Publié le 26 avril 2016 par letelegramme.fr
Ils étaient 715 en 2005 et 5.988 dix ans plus
tard.
Pourquoi le nombre de travailleurs étrangers détachés déclarés a-t-il
explosé en Bretagne, comme dans le reste du pays ? Parfaitement légal, ce
système a cependant attiré de nombreux fraudeurs qui cassent encore plus les
prix et les marchés. Et broient les salariés.
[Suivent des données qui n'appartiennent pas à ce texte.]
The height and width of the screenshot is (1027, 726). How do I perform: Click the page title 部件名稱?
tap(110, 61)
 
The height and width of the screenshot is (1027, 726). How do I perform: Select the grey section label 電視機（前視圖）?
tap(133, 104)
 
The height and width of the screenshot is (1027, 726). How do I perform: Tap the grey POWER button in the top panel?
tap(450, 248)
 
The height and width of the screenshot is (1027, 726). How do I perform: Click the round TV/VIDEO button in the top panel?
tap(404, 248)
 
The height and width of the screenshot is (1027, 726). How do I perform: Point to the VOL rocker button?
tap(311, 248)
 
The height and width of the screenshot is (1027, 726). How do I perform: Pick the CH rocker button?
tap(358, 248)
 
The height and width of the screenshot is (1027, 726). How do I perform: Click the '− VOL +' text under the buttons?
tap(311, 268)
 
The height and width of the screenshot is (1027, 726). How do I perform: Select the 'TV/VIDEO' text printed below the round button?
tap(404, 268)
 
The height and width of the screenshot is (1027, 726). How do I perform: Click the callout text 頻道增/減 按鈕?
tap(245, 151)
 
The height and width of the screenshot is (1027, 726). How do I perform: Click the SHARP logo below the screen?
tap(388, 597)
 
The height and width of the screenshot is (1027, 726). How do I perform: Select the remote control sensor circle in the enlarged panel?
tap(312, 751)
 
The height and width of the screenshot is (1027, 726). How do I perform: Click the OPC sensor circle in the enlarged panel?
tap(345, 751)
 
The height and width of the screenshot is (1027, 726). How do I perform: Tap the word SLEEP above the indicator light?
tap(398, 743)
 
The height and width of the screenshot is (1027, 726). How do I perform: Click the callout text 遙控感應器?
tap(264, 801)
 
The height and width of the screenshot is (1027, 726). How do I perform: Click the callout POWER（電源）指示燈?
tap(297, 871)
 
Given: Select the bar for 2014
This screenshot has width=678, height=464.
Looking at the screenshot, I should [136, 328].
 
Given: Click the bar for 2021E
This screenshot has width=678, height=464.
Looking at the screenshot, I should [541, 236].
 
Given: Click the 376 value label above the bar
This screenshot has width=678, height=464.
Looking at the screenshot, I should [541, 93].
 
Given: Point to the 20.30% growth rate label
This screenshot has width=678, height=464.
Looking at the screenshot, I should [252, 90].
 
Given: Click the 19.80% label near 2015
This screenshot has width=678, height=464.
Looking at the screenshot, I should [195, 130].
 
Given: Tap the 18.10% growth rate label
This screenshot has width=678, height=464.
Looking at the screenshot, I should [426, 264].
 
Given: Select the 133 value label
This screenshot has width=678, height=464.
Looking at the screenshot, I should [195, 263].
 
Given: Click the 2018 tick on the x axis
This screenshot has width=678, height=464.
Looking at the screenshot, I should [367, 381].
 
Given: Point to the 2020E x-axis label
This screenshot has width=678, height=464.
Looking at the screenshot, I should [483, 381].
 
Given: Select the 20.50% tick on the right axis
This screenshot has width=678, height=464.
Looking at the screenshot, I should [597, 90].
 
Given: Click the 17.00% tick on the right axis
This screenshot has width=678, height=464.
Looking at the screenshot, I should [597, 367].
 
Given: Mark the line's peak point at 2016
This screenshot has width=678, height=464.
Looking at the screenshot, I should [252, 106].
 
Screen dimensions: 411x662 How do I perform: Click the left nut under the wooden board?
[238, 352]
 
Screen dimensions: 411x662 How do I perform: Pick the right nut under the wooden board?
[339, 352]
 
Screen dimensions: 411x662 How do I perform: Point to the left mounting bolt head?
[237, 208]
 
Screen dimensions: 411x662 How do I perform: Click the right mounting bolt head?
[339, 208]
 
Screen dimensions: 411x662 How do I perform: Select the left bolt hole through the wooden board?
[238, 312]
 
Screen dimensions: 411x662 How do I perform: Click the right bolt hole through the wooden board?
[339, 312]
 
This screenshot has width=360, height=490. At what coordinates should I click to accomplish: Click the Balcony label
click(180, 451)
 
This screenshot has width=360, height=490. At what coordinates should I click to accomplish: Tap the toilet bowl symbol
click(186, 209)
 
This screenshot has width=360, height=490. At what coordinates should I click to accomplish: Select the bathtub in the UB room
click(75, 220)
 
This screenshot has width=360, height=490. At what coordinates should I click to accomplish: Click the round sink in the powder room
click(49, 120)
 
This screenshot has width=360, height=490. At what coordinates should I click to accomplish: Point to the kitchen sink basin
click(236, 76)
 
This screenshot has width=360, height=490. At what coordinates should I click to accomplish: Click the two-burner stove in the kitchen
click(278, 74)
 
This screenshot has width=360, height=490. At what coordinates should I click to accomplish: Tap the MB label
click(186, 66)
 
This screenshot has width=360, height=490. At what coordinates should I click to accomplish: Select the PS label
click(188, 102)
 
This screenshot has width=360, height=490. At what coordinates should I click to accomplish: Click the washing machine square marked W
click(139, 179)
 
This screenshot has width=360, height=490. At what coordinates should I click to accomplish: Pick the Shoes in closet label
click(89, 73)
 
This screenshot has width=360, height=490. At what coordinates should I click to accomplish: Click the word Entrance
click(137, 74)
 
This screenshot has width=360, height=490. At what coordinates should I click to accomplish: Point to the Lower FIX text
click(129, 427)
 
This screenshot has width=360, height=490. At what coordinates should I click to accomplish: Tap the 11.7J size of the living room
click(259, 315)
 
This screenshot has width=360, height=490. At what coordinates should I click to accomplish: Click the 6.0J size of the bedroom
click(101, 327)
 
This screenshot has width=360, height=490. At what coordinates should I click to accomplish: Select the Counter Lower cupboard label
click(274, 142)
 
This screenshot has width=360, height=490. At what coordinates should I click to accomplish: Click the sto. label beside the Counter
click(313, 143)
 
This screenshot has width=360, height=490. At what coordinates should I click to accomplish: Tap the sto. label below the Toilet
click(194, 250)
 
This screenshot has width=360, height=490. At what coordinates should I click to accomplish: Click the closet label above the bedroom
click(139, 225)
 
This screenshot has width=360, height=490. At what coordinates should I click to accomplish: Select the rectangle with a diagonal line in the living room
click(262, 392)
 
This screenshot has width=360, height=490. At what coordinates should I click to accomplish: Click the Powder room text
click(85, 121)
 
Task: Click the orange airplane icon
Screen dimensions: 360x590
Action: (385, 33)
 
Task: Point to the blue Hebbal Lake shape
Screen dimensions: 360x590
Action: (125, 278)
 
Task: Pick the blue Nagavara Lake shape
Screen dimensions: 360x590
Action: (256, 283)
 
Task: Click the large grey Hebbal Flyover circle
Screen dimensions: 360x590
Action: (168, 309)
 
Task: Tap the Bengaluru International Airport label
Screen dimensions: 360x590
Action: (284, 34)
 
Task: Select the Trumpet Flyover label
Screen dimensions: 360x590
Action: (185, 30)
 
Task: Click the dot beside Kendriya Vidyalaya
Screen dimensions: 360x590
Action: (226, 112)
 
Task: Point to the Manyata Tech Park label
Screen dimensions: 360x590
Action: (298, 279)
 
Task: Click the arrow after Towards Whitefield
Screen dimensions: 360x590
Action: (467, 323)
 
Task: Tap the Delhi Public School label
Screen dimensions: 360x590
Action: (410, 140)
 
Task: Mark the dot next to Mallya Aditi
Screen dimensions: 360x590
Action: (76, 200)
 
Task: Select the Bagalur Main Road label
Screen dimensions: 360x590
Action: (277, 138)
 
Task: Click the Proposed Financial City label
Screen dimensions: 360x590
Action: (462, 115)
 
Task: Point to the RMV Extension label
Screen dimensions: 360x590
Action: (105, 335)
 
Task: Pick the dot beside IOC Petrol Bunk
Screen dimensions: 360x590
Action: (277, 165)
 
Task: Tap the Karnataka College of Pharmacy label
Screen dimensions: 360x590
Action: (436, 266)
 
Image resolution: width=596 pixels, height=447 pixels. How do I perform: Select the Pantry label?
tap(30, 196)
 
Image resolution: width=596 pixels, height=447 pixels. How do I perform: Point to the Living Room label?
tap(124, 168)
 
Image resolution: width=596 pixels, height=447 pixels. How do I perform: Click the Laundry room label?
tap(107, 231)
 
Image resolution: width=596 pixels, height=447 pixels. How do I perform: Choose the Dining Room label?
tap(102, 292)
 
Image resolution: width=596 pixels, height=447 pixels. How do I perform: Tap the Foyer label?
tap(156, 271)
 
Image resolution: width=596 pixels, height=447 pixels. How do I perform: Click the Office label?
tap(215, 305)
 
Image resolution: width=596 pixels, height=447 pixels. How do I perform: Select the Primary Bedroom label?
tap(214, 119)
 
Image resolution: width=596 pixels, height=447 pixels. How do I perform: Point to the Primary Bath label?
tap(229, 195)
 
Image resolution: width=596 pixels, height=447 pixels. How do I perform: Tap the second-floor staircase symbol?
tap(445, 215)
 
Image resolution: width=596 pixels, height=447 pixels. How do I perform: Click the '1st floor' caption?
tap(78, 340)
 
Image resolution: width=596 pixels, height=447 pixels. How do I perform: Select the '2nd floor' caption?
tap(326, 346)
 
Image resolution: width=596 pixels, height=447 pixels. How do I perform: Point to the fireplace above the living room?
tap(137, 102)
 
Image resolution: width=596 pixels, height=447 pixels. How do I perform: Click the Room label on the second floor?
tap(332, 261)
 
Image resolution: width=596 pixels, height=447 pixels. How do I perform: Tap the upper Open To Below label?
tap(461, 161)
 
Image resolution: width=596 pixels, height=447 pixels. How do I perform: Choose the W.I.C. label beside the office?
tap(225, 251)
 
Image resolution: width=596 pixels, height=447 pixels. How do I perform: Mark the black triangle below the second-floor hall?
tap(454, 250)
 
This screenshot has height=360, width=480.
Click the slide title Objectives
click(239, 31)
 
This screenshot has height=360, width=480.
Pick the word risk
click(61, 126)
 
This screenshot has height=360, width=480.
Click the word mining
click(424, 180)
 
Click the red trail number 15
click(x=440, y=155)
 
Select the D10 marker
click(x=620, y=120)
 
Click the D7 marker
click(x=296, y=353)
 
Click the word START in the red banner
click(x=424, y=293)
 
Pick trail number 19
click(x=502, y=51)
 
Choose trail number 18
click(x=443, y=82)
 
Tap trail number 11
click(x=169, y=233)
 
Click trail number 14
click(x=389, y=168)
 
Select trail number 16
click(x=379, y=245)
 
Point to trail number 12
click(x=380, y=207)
À ma droite, Igor, soudeur bulgare, 15 ans d'expérience. Salaire mensuel
brut minimum dans son pays en 2016 : 214 euros. Pour lui, la France, avec un
Smic sept fois plus élevé, c'est l'eldorado. Et pour l'employeur français qui
voudra bien le recruter, en tant que travailleur détaché, pour une mission
temporaire, via son employeur bulgare, c'est aussi inespéré : un salaire
minimum pour 15 ans d'expérience, avec des charges sociales à régler en
Bulgarie... deux fois moins importantes qu'en France. Face à Igor, Emmanuel, né
à Lorient. Avec 15 ans d'expérience également, lui « coûte » plus cher qu'un
Smic. Et avec toutes les charges sociales à régler en France. Plein pot. Question
: qui l'employeur va-t-il choisir ? La réponse pourrait expliquer pourquoi le
recours aux travailleurs détachés étrangers a été multiplié par 14 en France
entre 2004 et 2014. La réalité est en fait beaucoup plus nuancée.
«
Équipe sérieuse, motivée et flexible »
Car, si la loi est respectée, avec les exonérations de charges et crédits
d'impôts désormais accordés en France pour l'emploi, « l'avantage économique
(du travailleur étranger détaché) est faible (frais de transports, nourriture
et logement à la charge de l'employeur étranger mais dont le prix est répercuté
à l'employeur français) », relevait, dans un avis publié en septembre dernier,
le Conseil économique, social et environnemental (CESE).
« Cela me revient peut-être même un tout petit peu plus cher », assure
Damien Le Nan, maraîcher du nord-Finistère qui emploie tout à fait légalement,
sept semaines par an, 15 salariés roumains pour planter et ramasser des
échalotes sur 25 hectares. Lui utilise cette main d'oeuvre depuis trois ans et
ne reviendrait en arrière « pour rien au monde ». « J'avais de plus en plus de
difficultés à trouver des travailleurs, et des travailleurs sérieux, plaide cet
agriculteur, âgé de 32 ans. Aujourd'hui, je dispose d'une équipe sur laquelle
je peux compter, motivée, flexible, et j'ai beaucoup moins de paperasse à
faire. C'est l'agence d'intérim roumaine qui s'en charge. »
«
Partout où l'on trouve les prix les plus bas »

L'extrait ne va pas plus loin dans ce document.